Natural Language Processing Fundamentals
Lesson 2: Text Preprocessing Techniques in NLP
Objectives:
- Understand the importance of text preprocessing.
- Learn various text preprocessing techniques.
- Implement text cleaning, tokenization, and feature extraction.
- Practice with code examples.
2.1 Importance of Text Preprocessing
Text preprocessing is a crucial step in NLP as it helps in transforming raw text into a format that is suitable for analysis. Preprocessing improves the performance of NLP models by removing noise and irrelevant information.
2.2 Text Cleaning Techniques
2.2.1 Lowercasing: Convert all text to lowercase to ensure uniformity.
text = "Natural Language Processing is Fascinating!"
clean_text = text.lower()
print(clean_text)
2.2.2 Removing Punctuation: Strip out punctuation marks to focus on the words themselves.
import string
text = "Hello, world! Welcome to NLP."
clean_text = text.translate(str.maketrans('', '', string.punctuation))
print(clean_text)
2.2.3 Removing Numbers: Remove numbers if they are not relevant for the analysis.
import re
text = "There are 3 apples."
clean_text = re.sub(r'\d+', '', text)
print(clean_text)
2.2.4 Removing White Spaces: Remove extra white spaces from the text.
text = " This is a text with extra spaces. "
clean_text = text.strip()
print(clean_text)
2.2.5 Handling Contractions: Expand contractions to their full forms (e.g., "isn't" to "is not").
from contractions import fix
text = "I can't believe it's happening!"
expanded_text = fix(text)
print(expanded_text)
2.3 Tokenization
2.3.1 Word Tokenization: Split text into individual words.
from nltk.tokenize import word_tokenize
text = "Natural Language Processing is fascinating!"
tokens = word_tokenize(text)
print(tokens)
2.3.2 Sentence Tokenization: Split text into sentences.
from nltk.tokenize import sent_tokenize
text = "Natural Language Processing is fascinating! It has many applications."
sentences = sent_tokenize(text)
print(sentences)
2.3.3 Tokenization with SpaCy:
import spacy
nlp = spacy.load("en_core_web_sm")
doc = nlp("Natural Language Processing is fascinating!")
tokens = [token.text for token in doc]
print(tokens)
2.4 Removing Stop Words
Stop words are common words that may be irrelevant for analysis.
from nltk.corpus import stopwords
stop_words = set(stopwords.words('english'))
filtered_tokens = [word for word in tokens if word.lower() not in stop_words]
print(filtered_tokens)
2.5 Stemming and Lemmatization
2.5.1 Stemming: Reduces words to their root form.
from nltk.stem import PorterStemmer
stemmer = PorterStemmer()
words = ["running", "runner", "ran"]
stems = [stemmer.stem(word) for word in words]
print(stems)
2.5.2 Lemmatization: Reduces words to their base or dictionary form.
import spacy
nlp = spacy.load("en_core_web_sm")
doc = nlp("running runners ran")
lemmas = [token.lemma_ for token in doc]
print(lemmas)
2.6 Feature Extraction
2.6.1 Bag of Words (BoW): Convert text into a matrix of token counts.
from sklearn.feature_extraction.text import CountVectorizer
documents = ["I love NLP.", "NLP is fun."]
vectorizer = CountVectorizer()
X = vectorizer.fit_transform(documents)
print(vectorizer.get_feature_names_out())
print(X.toarray())
2.6.2 Term Frequency-Inverse Document Frequency (TF-IDF): Evaluate the importance of words.

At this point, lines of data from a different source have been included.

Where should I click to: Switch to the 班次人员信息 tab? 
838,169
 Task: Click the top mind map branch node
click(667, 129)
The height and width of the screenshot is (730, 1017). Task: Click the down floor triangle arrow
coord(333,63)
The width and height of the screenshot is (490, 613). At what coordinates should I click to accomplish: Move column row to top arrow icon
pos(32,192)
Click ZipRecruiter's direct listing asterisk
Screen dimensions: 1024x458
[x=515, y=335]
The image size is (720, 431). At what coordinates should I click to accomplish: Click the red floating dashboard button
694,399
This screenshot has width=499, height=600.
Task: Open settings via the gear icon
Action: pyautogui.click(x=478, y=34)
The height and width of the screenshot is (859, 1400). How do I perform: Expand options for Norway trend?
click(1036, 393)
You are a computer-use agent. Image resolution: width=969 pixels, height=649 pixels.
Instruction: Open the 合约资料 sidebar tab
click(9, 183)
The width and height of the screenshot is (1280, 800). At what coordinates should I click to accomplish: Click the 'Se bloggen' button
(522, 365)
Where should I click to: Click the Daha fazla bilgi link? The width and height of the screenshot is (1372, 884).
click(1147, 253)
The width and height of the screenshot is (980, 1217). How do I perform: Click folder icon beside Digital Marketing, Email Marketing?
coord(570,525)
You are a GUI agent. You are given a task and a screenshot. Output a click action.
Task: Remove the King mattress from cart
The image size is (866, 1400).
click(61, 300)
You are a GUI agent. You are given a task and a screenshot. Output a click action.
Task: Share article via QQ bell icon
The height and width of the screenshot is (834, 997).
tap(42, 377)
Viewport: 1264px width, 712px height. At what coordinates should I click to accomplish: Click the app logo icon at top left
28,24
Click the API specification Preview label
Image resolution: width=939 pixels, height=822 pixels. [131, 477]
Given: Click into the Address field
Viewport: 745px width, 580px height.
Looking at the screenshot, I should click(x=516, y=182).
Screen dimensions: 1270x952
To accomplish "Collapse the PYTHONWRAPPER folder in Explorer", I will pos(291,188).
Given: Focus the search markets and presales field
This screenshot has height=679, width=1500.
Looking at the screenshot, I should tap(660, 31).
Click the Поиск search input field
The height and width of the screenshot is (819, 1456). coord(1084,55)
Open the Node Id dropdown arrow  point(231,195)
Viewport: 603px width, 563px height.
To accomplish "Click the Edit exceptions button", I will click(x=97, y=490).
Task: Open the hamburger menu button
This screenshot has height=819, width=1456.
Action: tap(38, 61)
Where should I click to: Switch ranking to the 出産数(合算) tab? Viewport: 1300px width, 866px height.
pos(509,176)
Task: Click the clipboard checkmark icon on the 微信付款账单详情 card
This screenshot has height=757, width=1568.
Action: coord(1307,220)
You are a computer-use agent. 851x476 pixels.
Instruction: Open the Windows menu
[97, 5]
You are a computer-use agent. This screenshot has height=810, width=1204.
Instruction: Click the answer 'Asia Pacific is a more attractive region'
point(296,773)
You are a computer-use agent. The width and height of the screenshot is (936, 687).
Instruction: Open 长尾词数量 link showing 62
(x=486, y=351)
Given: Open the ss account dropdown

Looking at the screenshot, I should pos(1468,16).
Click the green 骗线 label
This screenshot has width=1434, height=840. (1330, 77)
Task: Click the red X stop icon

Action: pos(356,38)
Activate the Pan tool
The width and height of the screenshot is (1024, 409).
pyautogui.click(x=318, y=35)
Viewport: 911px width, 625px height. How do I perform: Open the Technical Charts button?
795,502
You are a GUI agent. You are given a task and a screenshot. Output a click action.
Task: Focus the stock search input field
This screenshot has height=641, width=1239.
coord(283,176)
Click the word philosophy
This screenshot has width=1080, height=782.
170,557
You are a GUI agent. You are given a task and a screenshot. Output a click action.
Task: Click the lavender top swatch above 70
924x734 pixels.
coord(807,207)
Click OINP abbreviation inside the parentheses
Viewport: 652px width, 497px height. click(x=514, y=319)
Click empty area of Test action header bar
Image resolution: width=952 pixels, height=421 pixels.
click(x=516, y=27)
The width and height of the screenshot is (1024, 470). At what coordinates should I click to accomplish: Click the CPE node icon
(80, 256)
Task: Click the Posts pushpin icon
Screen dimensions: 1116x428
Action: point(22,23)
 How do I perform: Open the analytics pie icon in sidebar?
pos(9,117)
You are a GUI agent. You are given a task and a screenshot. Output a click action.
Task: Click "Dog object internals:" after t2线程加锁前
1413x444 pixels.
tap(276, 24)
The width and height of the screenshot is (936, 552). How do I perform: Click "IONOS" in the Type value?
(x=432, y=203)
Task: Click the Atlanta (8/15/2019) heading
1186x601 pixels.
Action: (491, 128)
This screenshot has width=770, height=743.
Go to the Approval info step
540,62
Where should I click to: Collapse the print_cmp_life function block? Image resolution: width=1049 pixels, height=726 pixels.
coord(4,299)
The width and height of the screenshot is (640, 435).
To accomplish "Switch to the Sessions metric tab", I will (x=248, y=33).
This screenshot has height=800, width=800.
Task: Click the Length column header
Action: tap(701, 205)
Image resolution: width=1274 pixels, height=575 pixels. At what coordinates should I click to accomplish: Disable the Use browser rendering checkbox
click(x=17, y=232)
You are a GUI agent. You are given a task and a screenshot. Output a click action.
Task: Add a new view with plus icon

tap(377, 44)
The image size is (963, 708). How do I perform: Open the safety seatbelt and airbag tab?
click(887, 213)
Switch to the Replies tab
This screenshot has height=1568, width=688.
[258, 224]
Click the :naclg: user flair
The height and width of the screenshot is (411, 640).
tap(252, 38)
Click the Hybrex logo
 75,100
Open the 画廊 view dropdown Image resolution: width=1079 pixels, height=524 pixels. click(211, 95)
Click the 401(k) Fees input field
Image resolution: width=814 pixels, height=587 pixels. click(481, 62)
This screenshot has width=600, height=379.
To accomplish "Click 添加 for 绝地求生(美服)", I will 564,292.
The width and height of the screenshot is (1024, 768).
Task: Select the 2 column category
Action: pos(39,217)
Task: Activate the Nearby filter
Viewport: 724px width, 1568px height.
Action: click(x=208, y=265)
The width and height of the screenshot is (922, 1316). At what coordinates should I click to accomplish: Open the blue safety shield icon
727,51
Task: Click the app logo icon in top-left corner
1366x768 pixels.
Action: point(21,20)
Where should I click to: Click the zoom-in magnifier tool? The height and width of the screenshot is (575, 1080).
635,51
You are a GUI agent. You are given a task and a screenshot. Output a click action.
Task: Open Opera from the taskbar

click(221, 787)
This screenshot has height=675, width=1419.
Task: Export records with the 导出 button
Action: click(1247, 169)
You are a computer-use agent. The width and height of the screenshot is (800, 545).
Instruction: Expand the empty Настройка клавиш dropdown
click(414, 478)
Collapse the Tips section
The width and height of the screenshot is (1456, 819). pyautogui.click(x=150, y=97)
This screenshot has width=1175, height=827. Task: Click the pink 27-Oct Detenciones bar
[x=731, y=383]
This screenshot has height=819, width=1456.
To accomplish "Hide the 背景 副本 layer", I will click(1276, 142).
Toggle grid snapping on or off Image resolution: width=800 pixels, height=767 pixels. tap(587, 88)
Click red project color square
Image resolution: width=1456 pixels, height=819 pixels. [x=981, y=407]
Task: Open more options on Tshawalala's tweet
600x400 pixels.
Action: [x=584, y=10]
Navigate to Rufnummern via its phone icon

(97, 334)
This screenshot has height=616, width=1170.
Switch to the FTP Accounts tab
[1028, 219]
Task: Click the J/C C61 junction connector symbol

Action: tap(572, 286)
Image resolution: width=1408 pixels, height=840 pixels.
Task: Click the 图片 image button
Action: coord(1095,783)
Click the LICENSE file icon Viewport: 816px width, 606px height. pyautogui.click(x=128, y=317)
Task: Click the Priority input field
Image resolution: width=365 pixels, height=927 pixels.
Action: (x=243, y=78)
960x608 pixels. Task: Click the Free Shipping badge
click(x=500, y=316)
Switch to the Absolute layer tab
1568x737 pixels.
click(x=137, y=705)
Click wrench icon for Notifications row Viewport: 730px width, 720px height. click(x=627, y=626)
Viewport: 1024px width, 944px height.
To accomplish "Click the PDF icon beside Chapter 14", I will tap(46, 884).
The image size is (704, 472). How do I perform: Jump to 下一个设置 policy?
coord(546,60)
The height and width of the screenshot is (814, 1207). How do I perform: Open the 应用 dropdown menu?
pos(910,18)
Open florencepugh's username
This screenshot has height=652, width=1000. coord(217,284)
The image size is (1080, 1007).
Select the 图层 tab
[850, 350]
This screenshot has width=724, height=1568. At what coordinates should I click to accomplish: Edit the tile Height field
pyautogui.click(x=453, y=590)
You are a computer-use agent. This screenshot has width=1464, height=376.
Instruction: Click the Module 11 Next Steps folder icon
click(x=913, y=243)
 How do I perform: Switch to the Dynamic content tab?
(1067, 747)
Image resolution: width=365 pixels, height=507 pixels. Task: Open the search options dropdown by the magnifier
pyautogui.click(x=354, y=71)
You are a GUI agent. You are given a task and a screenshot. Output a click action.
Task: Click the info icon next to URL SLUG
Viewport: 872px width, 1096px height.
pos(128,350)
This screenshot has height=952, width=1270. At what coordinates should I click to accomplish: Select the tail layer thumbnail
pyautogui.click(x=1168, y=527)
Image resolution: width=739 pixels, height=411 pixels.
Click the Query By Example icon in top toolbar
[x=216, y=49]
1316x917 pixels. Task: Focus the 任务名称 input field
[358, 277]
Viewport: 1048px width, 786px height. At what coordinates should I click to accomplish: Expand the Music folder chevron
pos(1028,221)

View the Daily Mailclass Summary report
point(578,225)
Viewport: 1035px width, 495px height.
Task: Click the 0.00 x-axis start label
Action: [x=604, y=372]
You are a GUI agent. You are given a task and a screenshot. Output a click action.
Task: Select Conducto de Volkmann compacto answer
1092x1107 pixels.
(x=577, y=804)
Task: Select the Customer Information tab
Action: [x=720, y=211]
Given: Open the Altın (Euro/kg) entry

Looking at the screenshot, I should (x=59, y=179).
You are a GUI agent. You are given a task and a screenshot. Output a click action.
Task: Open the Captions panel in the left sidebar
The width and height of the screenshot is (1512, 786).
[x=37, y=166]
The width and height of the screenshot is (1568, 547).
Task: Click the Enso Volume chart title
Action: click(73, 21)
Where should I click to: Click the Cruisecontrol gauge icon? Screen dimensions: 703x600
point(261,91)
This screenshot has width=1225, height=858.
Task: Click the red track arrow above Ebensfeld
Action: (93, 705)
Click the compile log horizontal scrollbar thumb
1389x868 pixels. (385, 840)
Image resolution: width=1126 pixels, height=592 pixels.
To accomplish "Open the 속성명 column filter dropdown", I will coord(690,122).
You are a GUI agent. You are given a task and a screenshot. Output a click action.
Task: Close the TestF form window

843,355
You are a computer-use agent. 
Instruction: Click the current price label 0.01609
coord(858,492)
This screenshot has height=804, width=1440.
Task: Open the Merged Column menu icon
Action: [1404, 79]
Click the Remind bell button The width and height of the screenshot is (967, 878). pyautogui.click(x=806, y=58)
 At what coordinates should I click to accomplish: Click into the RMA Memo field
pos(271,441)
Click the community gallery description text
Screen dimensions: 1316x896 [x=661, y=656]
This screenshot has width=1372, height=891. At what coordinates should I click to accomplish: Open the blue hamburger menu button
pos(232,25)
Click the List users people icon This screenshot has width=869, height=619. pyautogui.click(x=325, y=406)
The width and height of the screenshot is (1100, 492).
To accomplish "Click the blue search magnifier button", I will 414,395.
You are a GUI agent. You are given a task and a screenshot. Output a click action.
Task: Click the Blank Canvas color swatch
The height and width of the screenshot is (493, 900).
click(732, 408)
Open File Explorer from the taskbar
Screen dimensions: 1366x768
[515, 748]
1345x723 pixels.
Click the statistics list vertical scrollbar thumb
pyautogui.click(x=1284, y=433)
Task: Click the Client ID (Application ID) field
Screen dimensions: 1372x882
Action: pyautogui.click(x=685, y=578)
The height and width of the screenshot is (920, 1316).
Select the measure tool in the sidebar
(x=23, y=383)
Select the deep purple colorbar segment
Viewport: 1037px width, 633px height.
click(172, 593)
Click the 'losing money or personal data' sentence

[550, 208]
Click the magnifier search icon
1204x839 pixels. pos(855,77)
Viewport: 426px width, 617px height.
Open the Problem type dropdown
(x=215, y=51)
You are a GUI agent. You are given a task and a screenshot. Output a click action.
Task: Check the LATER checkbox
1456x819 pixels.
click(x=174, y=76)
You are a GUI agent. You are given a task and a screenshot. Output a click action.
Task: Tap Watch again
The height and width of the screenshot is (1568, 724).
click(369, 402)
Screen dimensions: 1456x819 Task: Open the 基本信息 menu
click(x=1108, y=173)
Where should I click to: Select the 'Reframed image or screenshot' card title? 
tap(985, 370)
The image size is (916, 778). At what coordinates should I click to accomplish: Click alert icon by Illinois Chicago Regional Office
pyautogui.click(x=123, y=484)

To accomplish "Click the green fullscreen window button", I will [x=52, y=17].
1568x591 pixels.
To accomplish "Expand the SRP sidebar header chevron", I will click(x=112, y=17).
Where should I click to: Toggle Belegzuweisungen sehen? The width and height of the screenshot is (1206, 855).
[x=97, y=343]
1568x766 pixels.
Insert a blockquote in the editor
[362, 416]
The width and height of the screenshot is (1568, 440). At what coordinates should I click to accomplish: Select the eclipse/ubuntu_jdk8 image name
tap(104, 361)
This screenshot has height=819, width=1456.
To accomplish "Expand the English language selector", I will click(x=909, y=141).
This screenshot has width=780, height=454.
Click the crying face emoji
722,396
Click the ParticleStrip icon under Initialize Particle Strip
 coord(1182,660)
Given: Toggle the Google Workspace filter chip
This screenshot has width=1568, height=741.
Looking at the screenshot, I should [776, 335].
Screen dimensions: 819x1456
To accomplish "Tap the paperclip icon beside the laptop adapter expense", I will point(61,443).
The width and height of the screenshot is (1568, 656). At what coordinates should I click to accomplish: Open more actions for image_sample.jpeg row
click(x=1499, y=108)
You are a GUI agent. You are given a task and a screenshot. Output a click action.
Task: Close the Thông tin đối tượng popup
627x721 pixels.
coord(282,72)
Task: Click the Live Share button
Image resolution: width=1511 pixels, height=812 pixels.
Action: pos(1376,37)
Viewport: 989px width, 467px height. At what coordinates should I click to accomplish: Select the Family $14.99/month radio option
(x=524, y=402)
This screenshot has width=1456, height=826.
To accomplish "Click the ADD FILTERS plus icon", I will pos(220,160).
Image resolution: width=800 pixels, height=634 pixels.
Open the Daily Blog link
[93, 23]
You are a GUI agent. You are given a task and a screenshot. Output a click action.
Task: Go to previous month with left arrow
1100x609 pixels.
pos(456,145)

from sklearn.feature_extraction.text import TfidfVectorizer
vectorizer = TfidfVectorizer()
X = vectorizer.fit_transform(documents)
print(vectorizer.get_feature_names_out())
print(X.toarray())
2.7 Summary and Next Steps
In this lesson, we explored various text preprocessing techniques, including text cleaning, tokenization, stop word removal, stemming, lemmatization, and feature extraction.
Next Steps:
- In Lesson 3, we will delve into more advanced text preprocessing techniques and explore the concept of word embeddings.